What to do:
Every record below must be returned word for word, with the pictures left out.

The data:
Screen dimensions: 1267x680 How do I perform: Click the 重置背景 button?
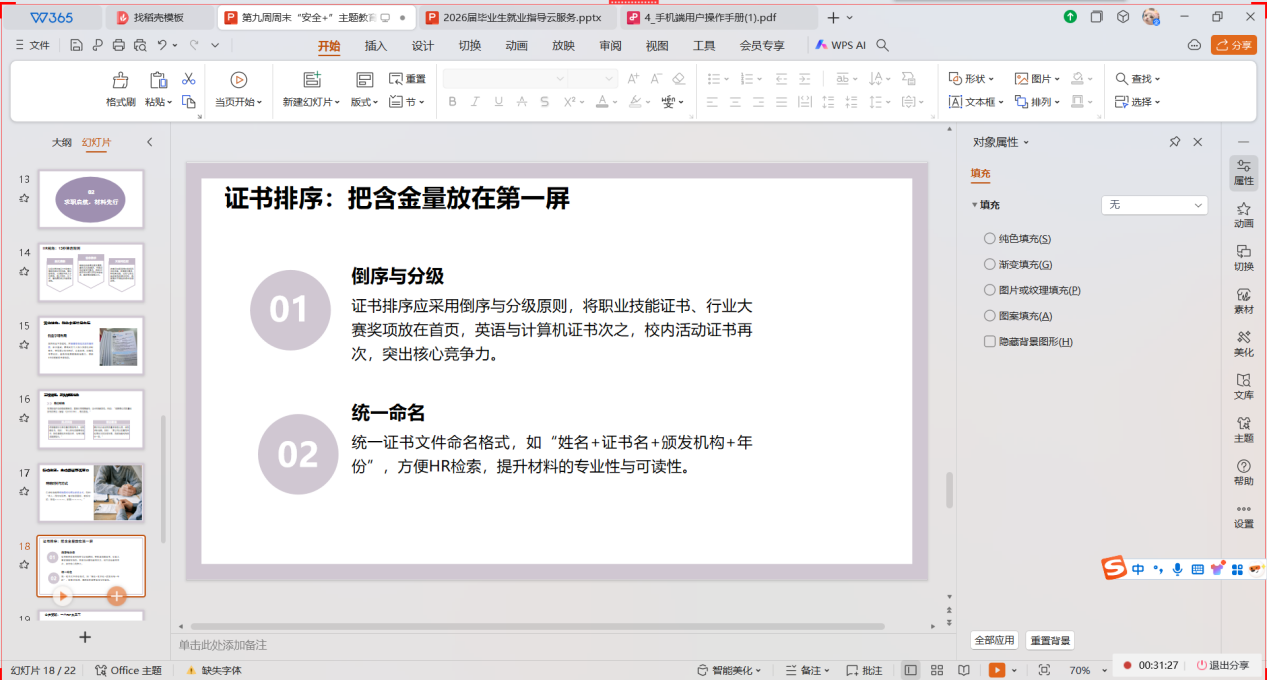pyautogui.click(x=1049, y=640)
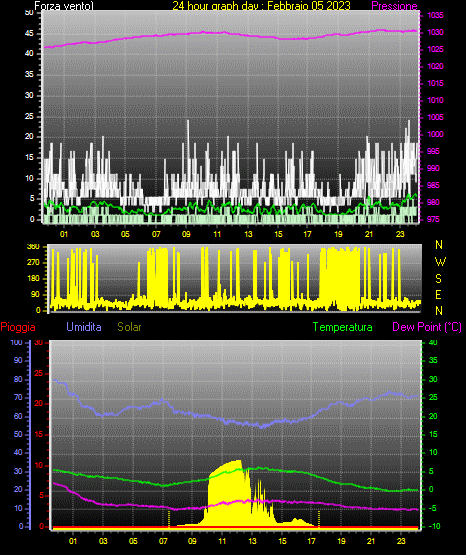Click the 270 degree wind direction tick
The width and height of the screenshot is (466, 555).
pyautogui.click(x=33, y=263)
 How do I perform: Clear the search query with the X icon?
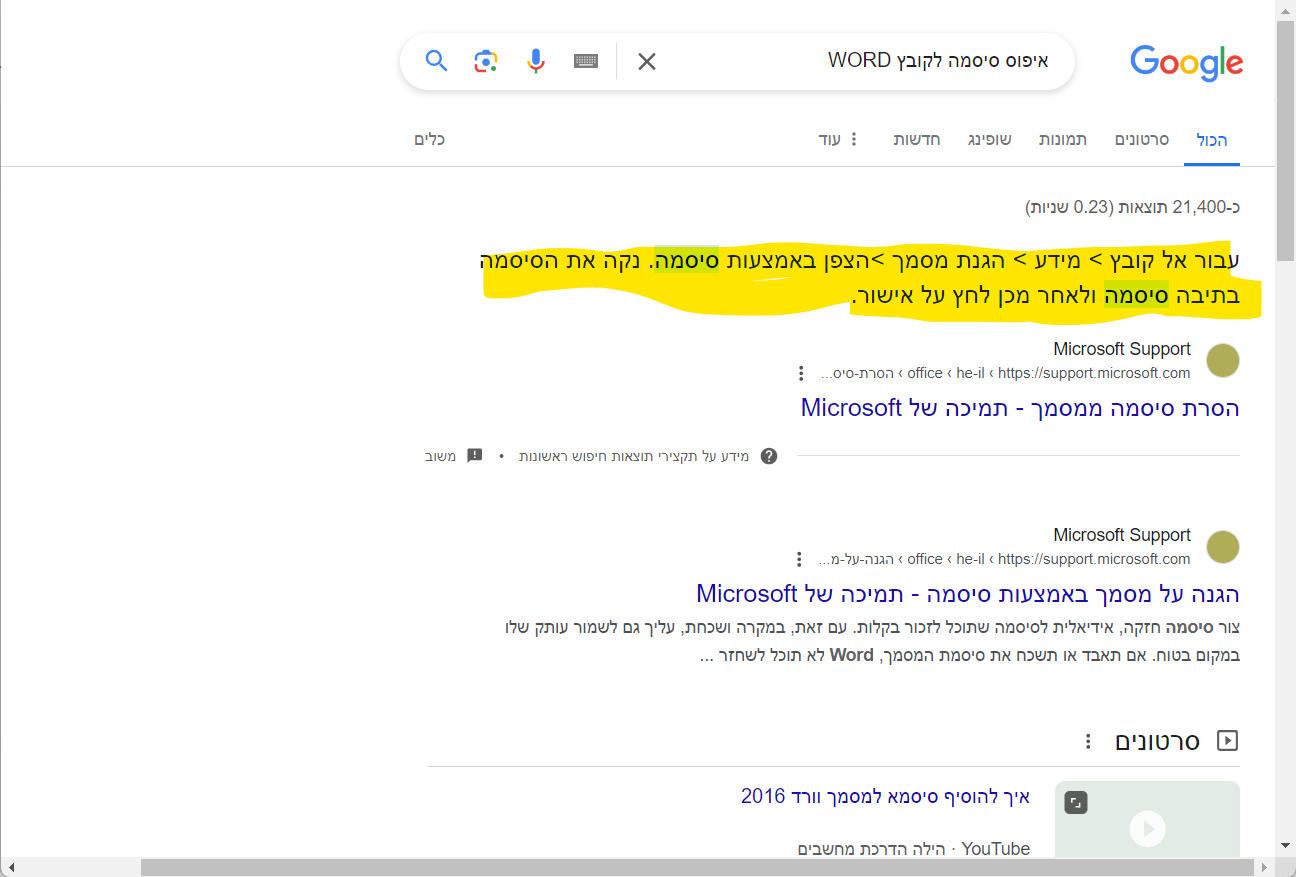646,61
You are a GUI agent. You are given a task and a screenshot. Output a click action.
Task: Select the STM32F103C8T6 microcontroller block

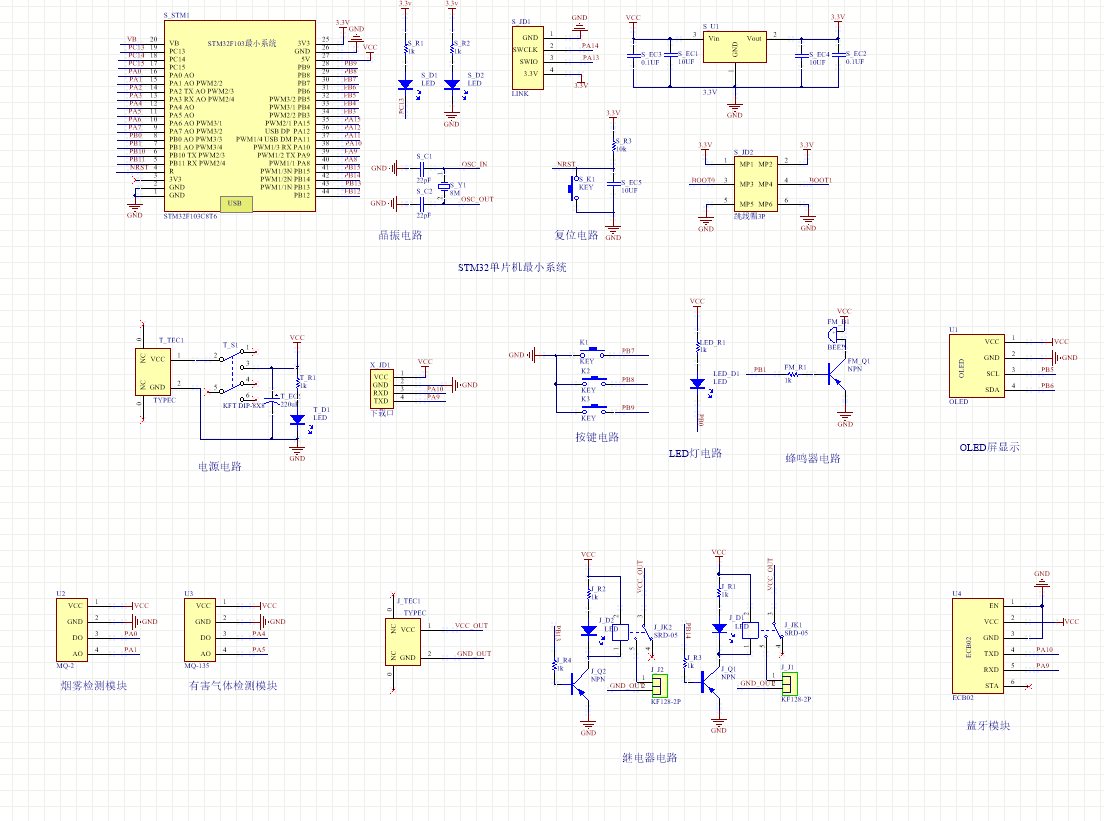239,115
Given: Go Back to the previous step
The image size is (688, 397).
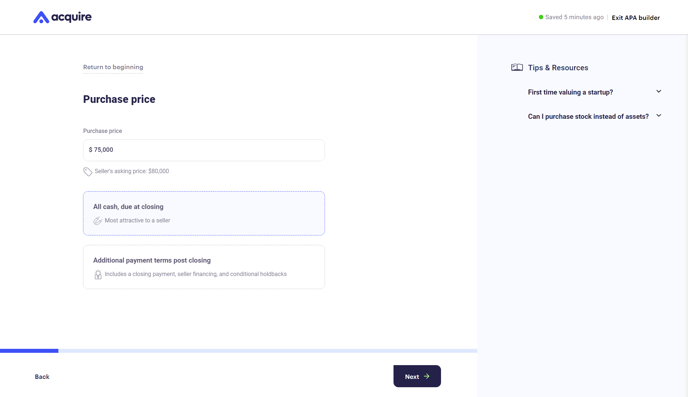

Task answer:
Screen dimensions: 1267x680 How do I perform: Click the 重置背景 button?
pyautogui.click(x=1049, y=640)
Click the 270 degree wind direction tick
The width and height of the screenshot is (466, 555).
pyautogui.click(x=33, y=263)
 How do I perform: Clear the search query with the X icon?
646,61
You are a GUI agent. You are given a task and a screenshot. Output a click action.
Task: Select the STM32F103C8T6 microcontroller block

239,115
Given: Go Back to the previous step
The image size is (688, 397).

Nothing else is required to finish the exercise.